Two things have really moved me intellectually this past week. First, my research methods course presented three articles (one an original commentary on what needs to come of educational research - the other two responses to the first; one supporting the other attacking) that brought me to a new place of understanding - a flat earth moment. Second, the pre-class assignment that I have been working on tonight for my grad school seminar presented the concept that identity and reality are reflexive - that is the perceptual frame through which my identity is formed is the same frame through which I see the world. The perceptual glasses I wear cloud both my vision and my projection. Not in itself a flat earth moment - but as you will read - it lead to one.

The research methods course presented an original article where Robert Slavin (http://www.jstor.org/pss/3594400 - login required) or look it up (Evidence-Based Education Policies: Transforming Educational Practice and Research, by Robert E. Slavin © 2002 American Educational Research Association.) speaks to the US government funding available due to the "No Child Left Behind" (NCLB) legislation and how this is really a great opportunity for "Education" to make the jump to real research. You see, unlike hard sciences, Education has lapsed behind with very little quantitative research guiding the improvement of the profession. The majority of changes to teaching and schooling occur as the passing of anecdotal successes and the use of techniques and methods that have not been tested in true random and rigorously matched trials. Bottom line (and an examples he uses is) should a turn of the 20th century (1900) person be brought forward in time to today -- if they were a doctor in 1899, they would not be able to work as a doctor today -- but if they were a teacher then, they could easily step in as a teacher today. (This is arguable - but changes in classroom culture and content not withstanding - but much closer than in medicine, agriculture, chemistry, physics, biology, etc.) With the funding now available the opportunity exists to move education research into the quantity and quality required to really advance the field.

Reading the article, and the two responses, really helped move me to a place that I had perhaps known, but not every articulated. Education is starving for quality research. And lots of it. What a "flat-earth" moment for me. And I am surprised that it was. I have been an educator for sixteen years and a student for much longer. This I should know.

Or maybe not. You see, the pre-amble to the pre-class assignment (how is that for pre- pre-?) speaks to the perceptual glasses that we all wear. And how these glasses tint both our projection of ourselves, but also our view of the world. Both my vision and the projection of myself is tinted.

The perceptual glasses metaphor is a helpful way of illustrating this. Suppose the lens of our world is coloured blue. If we shine a light through the lens, this projects an image to the world. We could call this our self-image or identity. The light coming back to us is what we perceive to be the exterior reality. However in this situation both the projection and the perception of the exterior reality are coloured blue....The observer and the observed are inextricably tied together in a reflection. Like an image in a mirror, they are looking at one another. How does one then escape a particular reflection? (source: Course document which referenced it from: http://www.neoscience.org/reflexiv.htm)

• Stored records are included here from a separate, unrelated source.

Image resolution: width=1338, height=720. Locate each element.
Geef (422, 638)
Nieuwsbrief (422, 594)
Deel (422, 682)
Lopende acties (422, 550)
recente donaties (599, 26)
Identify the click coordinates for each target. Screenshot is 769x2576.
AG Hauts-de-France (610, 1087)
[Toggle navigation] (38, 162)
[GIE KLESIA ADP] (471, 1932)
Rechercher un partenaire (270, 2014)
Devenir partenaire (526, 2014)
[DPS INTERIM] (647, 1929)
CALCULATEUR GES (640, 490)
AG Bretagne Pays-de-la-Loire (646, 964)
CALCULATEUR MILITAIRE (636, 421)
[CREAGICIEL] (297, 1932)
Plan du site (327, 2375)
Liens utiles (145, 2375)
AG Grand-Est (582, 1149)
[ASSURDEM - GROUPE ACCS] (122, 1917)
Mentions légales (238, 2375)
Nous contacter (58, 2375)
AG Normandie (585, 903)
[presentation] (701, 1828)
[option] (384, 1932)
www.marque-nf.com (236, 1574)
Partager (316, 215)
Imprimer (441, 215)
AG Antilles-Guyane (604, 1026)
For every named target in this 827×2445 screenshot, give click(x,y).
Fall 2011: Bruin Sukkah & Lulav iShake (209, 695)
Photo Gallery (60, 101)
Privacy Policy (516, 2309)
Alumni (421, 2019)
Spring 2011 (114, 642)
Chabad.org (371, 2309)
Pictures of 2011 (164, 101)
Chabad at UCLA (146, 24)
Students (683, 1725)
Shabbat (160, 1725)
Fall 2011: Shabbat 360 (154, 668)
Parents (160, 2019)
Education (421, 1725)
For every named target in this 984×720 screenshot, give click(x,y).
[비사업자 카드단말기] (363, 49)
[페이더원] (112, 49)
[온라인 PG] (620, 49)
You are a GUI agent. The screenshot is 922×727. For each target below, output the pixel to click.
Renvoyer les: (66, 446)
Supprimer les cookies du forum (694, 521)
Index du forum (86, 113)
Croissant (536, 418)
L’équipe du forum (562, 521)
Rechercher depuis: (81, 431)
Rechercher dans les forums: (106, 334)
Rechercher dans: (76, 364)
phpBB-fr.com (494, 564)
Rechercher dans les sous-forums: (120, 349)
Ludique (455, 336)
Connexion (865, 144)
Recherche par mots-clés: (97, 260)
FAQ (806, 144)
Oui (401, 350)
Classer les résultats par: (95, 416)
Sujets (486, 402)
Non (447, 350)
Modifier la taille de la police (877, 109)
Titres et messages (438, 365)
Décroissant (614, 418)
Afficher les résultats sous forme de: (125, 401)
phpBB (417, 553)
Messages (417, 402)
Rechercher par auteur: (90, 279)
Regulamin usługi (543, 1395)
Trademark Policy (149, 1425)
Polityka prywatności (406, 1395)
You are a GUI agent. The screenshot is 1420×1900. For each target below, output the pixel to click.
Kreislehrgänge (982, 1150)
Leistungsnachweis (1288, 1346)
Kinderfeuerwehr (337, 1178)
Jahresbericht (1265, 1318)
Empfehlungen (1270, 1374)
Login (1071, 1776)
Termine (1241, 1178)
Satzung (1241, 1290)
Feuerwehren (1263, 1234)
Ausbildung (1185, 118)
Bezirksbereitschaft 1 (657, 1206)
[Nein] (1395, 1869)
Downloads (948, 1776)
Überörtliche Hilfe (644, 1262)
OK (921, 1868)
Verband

The pre-amble goes on to say that the escape of a reflection occurs when an individual is able to "let go of how what they thought they knew and move into another place." The examples of Galileo, Columbus and Einstein are strong. And courage and honesty are key components of letting go. The flat earth experience is what I seek. It is why I study. It is why I live. It is me.

It is also my lens.

This may be harder than I thought.

2 comments:

Dave said...

Very interesting. I wonder if it is truly possible to get rid of your lenses. I suspect you will just be trading glasses.

Steve said...

Good point. I wonder if some glasses distort differently. Have you noticed a different lens since your grad school began?